5. Neural networks are computational models inspired by the human brain, composed of interconnected nodes (neurons) arranged in layers. Each neuron processes input data and passes the result to the next layer. These networks are designed to recognise patterns and make decisions or predictions by learning from large amounts of data. Neural networks are the foundation of deep learning and are applied in areas such as image recognition, natural language processing and speech recognition.

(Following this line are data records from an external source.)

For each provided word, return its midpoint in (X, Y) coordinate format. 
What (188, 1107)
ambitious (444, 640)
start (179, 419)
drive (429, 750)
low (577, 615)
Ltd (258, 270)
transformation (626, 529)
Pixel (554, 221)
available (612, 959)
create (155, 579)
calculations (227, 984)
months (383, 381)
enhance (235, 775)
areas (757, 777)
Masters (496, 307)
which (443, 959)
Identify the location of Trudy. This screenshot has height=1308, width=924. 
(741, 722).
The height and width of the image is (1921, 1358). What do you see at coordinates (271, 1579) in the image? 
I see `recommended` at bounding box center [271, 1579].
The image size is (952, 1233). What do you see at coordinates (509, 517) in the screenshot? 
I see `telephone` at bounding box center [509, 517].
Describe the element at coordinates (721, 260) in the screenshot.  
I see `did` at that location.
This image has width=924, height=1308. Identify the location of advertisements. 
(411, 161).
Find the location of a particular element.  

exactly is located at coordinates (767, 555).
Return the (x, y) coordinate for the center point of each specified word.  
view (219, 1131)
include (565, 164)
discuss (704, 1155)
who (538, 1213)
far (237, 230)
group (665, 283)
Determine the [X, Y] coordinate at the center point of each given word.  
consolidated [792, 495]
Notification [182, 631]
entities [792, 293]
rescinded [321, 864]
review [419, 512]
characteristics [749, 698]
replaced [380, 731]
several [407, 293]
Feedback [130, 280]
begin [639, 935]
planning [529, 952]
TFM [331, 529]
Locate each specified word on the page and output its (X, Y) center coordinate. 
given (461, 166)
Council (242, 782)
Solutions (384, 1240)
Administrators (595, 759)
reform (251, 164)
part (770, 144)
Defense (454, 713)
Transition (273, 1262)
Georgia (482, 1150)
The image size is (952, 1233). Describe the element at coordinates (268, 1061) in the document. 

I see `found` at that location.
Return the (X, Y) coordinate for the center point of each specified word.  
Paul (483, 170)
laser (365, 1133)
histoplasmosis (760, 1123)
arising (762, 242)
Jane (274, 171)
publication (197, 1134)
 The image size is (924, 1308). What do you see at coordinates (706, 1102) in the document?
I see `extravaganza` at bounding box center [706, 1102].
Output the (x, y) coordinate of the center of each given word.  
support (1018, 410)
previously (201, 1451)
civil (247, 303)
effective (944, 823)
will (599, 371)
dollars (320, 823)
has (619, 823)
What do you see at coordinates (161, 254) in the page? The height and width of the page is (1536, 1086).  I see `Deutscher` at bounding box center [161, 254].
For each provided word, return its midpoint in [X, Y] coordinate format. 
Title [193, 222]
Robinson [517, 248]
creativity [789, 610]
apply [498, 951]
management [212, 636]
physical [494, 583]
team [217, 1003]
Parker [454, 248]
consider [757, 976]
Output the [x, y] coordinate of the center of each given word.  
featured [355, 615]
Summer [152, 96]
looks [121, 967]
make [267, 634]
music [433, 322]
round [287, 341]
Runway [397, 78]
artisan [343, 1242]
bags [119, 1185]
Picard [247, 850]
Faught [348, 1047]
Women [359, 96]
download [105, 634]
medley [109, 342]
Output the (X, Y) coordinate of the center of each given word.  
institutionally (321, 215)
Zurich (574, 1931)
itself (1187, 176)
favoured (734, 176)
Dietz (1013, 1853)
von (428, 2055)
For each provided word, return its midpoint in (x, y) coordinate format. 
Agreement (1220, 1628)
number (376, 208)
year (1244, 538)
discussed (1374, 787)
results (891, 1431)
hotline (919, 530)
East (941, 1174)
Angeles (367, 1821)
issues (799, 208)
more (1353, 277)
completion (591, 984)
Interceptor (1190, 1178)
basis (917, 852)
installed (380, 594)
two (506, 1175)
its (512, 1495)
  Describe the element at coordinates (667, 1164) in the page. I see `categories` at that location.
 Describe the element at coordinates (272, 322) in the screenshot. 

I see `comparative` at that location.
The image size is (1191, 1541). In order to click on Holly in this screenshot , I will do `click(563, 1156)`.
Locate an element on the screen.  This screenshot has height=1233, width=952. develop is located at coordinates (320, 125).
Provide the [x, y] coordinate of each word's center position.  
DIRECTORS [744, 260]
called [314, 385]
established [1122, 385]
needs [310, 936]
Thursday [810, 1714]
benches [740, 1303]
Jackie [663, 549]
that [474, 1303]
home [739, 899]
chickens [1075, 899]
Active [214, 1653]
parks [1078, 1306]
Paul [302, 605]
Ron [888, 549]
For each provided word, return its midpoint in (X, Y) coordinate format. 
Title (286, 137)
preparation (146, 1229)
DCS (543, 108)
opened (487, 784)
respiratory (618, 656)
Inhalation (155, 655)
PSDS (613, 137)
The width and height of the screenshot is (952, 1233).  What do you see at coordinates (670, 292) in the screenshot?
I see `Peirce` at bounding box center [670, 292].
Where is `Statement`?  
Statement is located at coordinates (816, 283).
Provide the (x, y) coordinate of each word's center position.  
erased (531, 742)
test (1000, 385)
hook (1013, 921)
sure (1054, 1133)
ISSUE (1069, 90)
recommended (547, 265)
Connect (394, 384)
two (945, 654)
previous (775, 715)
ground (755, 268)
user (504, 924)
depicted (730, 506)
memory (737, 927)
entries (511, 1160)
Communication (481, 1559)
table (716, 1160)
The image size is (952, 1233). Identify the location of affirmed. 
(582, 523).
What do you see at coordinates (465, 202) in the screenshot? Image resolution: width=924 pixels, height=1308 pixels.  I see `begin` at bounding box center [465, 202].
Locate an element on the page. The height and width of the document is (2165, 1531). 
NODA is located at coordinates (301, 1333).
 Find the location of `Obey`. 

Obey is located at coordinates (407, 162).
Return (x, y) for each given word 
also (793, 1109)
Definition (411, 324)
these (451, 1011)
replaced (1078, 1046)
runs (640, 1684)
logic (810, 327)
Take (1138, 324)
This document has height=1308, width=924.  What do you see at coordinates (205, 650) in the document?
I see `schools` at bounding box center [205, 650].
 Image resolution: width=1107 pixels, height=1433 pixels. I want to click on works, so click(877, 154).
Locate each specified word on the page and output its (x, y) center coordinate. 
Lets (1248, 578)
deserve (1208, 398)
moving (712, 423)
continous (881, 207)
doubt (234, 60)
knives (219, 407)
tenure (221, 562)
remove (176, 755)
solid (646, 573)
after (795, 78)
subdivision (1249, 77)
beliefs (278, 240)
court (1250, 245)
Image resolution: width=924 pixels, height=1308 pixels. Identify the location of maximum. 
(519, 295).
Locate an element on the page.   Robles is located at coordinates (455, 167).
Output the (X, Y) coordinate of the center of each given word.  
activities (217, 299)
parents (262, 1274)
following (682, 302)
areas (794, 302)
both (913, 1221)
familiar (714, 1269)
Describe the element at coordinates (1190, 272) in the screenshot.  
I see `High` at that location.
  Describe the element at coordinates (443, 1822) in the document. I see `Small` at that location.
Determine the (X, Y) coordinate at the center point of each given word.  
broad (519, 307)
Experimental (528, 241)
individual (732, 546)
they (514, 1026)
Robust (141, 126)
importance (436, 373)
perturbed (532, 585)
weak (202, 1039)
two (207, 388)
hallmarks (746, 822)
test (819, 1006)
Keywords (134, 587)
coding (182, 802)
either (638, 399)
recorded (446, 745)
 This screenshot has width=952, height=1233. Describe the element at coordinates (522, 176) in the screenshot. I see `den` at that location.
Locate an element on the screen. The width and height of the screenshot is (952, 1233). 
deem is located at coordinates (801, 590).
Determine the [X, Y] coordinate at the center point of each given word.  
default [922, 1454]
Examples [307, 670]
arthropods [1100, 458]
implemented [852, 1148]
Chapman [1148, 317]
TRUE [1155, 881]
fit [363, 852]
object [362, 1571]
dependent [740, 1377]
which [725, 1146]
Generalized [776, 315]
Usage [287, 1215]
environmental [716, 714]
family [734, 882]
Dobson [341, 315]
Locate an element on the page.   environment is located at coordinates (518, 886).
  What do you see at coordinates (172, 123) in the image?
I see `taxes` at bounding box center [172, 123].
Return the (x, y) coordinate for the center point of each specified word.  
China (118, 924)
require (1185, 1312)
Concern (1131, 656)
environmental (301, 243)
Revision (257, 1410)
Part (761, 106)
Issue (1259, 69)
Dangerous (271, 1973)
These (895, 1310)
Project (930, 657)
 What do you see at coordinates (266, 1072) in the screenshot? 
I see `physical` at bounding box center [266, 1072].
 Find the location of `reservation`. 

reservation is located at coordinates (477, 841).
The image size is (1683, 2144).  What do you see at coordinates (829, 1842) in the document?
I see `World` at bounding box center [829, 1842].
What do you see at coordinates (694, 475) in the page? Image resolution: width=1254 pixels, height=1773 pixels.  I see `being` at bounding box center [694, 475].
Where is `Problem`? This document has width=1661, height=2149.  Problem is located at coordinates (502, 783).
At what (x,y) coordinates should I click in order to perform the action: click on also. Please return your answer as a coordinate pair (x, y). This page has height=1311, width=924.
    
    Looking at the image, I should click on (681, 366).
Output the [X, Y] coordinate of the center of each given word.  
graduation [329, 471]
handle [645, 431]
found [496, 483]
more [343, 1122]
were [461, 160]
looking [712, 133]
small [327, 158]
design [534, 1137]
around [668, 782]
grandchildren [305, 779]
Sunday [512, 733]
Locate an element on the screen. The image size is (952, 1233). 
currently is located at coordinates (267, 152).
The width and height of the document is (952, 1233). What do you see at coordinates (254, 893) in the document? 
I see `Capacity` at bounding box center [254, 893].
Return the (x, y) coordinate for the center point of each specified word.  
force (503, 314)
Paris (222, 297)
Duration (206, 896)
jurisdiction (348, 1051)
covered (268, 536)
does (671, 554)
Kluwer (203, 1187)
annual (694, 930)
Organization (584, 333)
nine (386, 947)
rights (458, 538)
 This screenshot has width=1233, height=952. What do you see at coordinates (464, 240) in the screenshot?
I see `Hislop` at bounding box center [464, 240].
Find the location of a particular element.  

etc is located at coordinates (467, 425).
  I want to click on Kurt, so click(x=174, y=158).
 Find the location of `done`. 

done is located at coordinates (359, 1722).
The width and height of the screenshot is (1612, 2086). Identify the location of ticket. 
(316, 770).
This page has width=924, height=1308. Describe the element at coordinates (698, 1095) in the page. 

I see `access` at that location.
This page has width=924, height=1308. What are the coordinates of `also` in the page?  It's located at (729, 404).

6. Graph-based models are a class of machine learning models that use graph structures to represent relationships between data points. In these models, nodes represent entities and edges capture the connections or interactions between them. These models are especially useful for analysing complex, interconnected systems such as social networks, biological systems, or financial transactions, enabling tasks like node classification, link prediction and clustering.

7. Deep learning techniques refer to advanced machine learning methods that use artificial neural networks with multiple layers (deep neural networks) to model and understand complex patterns in data. These techniques are particularly effective for tasks like image recognition, natural language processing, and speech analysis, where large amounts of data and intricate patterns are involved.

8. See Remarks on Artificial Intelligence in Finance, by Nellie Liang, US under secretary for domestic finance, and chair of the Financial Stability Board standing committee on assessment of vulnerabilities, at the OECD – FSB Roundtable on Artificial Intelligence in Finance, Paris, May 22, 2024.

This article represents the views of the author and does not necessarily represent those of his employers.